PROMPT — Format the rows from the line with "The height and" to the line with "Looking at the" as a numbered list, leaving out blank lines and pictures.

TASK INPUTS —

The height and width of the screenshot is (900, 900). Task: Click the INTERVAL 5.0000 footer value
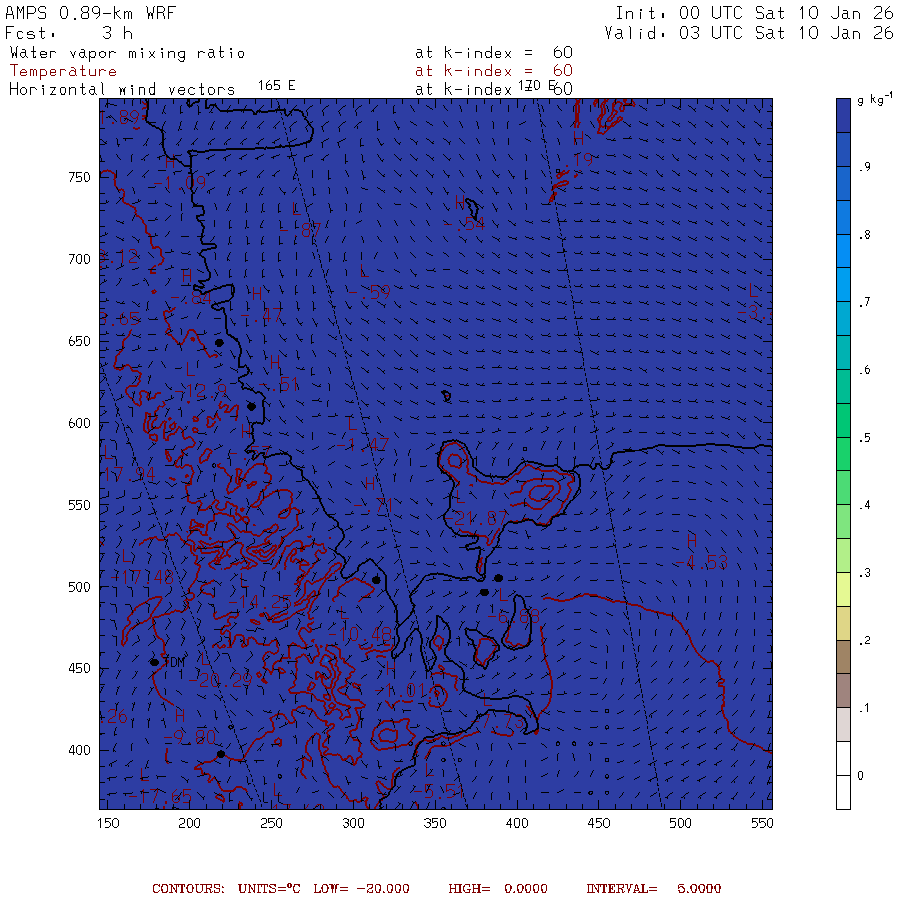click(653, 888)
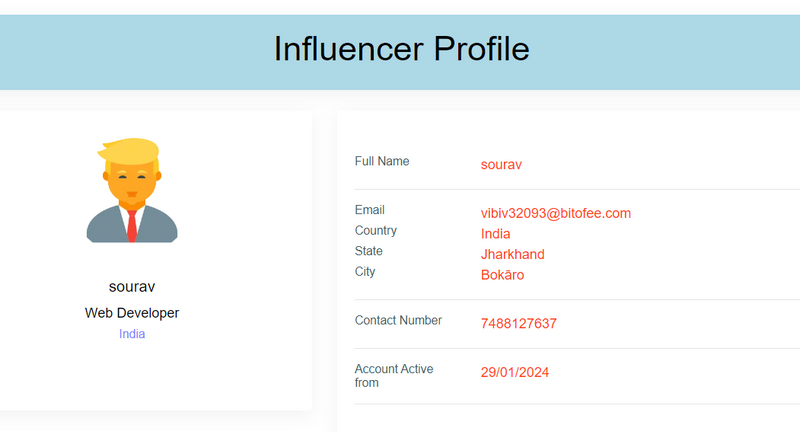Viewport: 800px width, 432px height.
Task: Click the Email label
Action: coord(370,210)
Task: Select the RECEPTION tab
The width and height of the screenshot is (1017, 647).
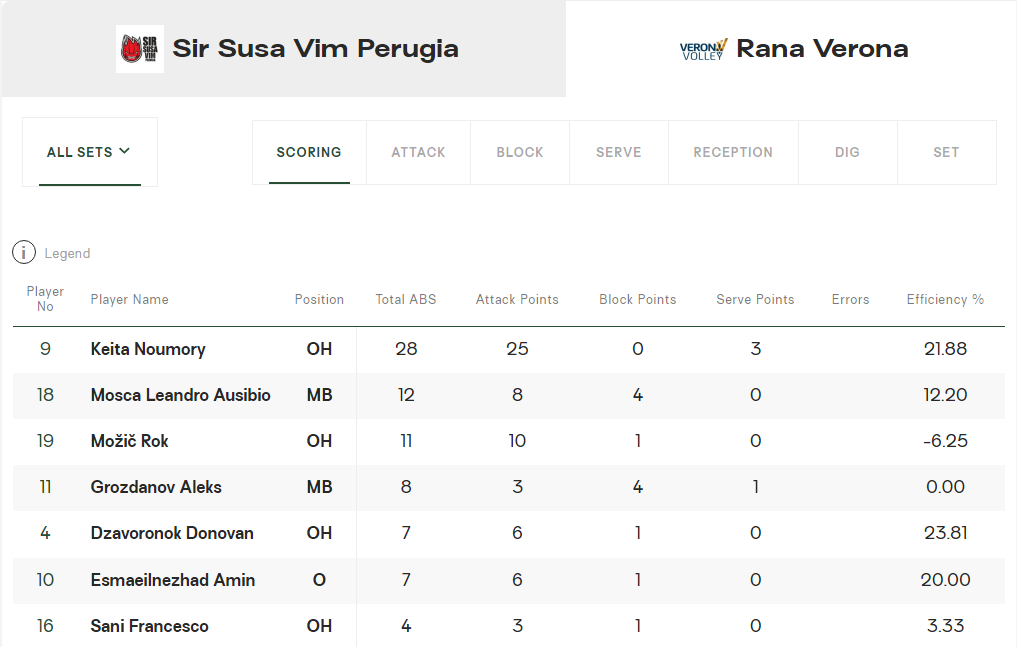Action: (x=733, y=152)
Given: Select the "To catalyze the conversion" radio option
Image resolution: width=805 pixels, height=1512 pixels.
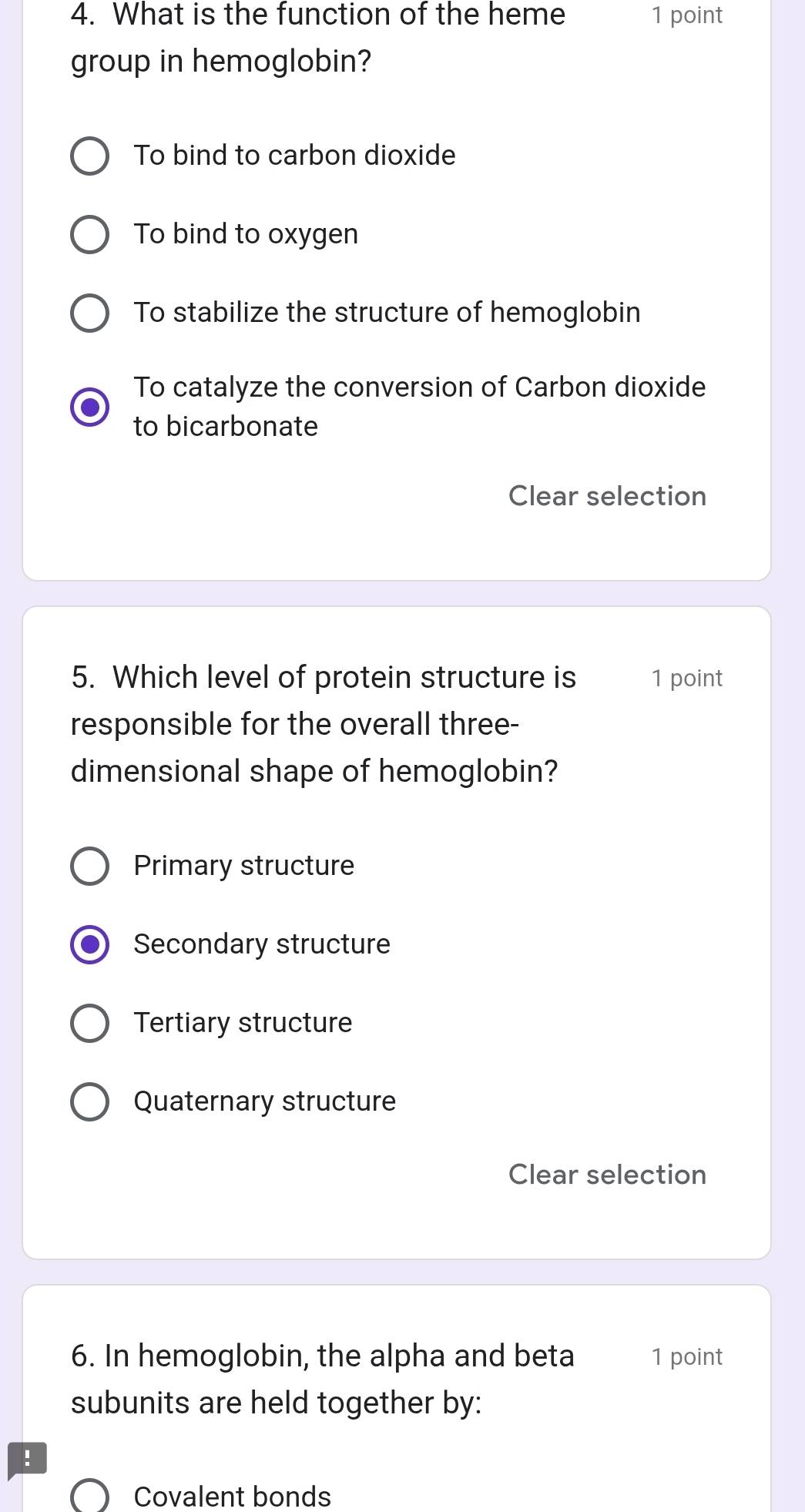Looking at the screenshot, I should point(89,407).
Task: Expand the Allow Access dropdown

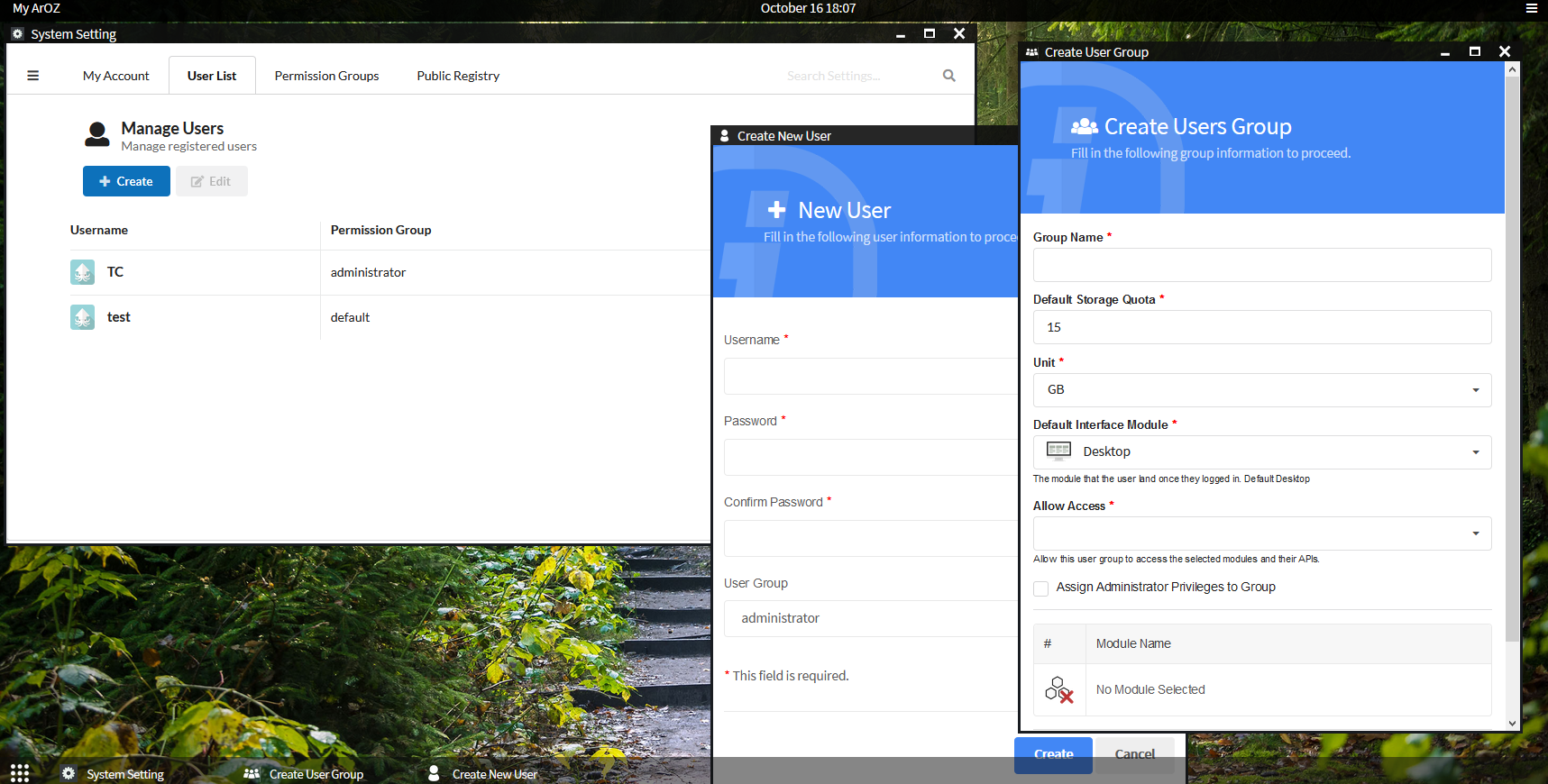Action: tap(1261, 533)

...

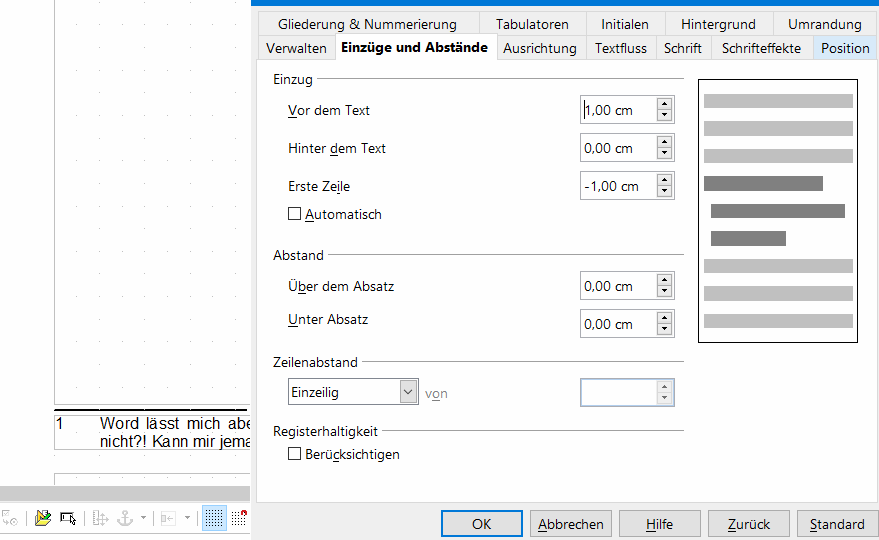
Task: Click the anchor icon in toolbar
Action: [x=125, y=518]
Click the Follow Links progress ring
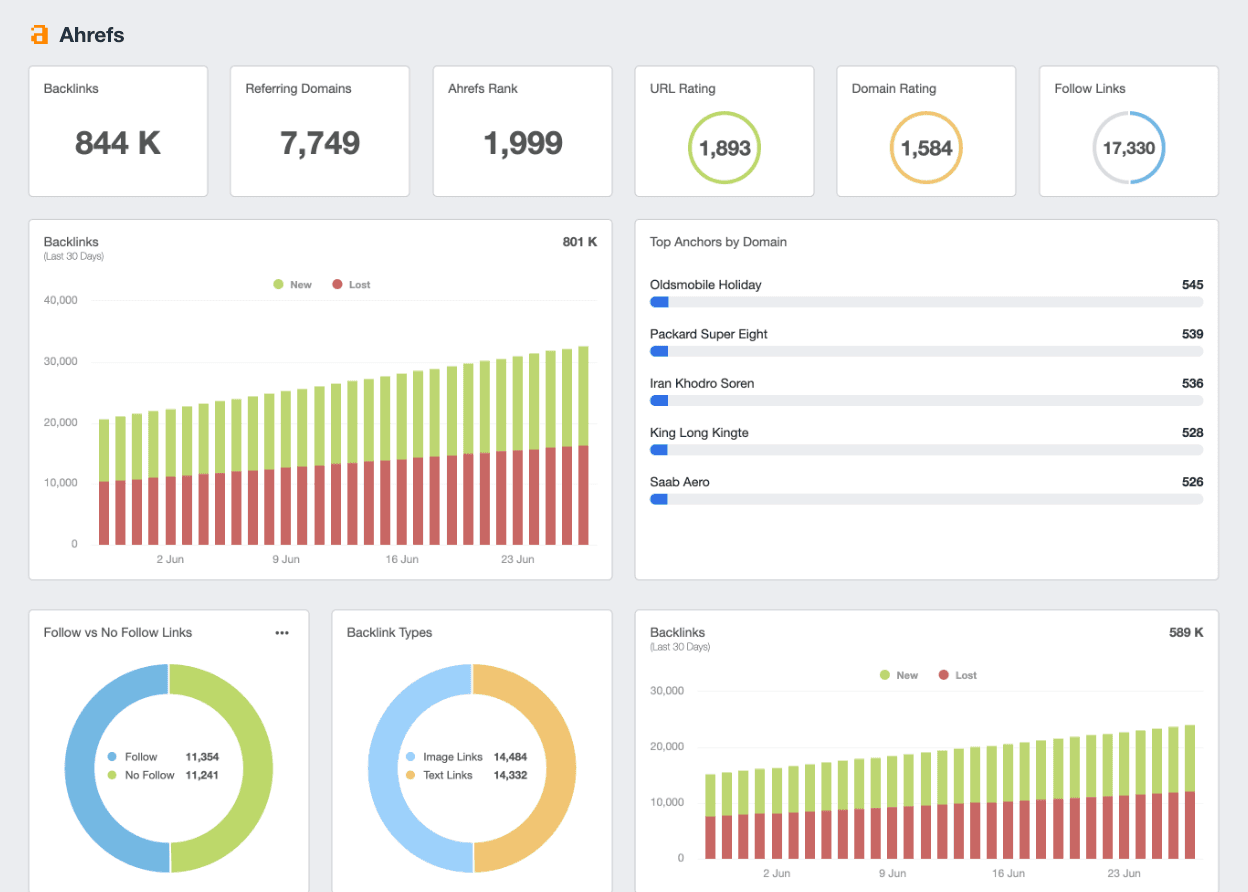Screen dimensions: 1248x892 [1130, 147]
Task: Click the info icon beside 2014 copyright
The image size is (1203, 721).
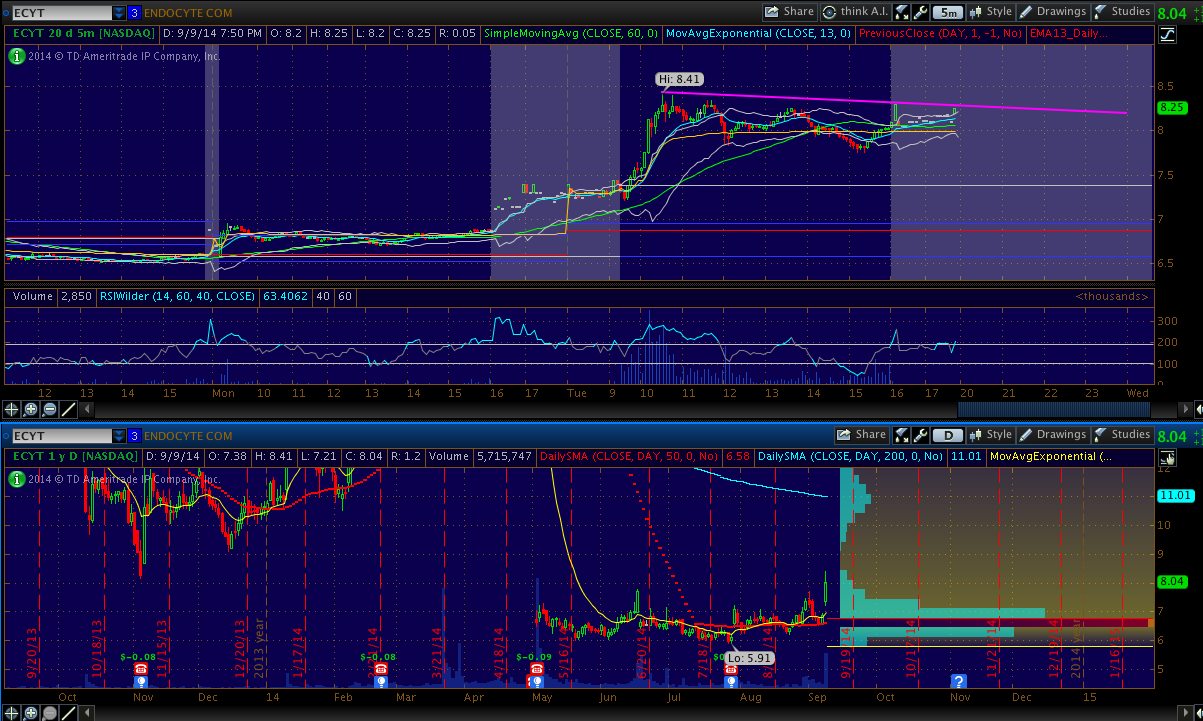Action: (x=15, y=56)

---

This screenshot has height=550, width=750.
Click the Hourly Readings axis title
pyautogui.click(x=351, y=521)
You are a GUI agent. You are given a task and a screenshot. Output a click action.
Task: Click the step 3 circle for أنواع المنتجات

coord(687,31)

ANSWER FOR THIS EXERCISE —
1. The height and width of the screenshot is (900, 900). Task: Click the INTERVAL 5.0000 footer value
2. click(653, 888)
3. Viewport: 800px width, 432px height.
4. Task: Click the Email label
5. Action: coord(370,210)
6. Task: Select the RECEPTION tab
7. The width and height of the screenshot is (1017, 647).
8. Action: (x=733, y=152)
9. Given: Select the "To catalyze the conversion" radio option
10. Image resolution: width=805 pixels, height=1512 pixels.
11. Looking at the screenshot, I should point(89,407).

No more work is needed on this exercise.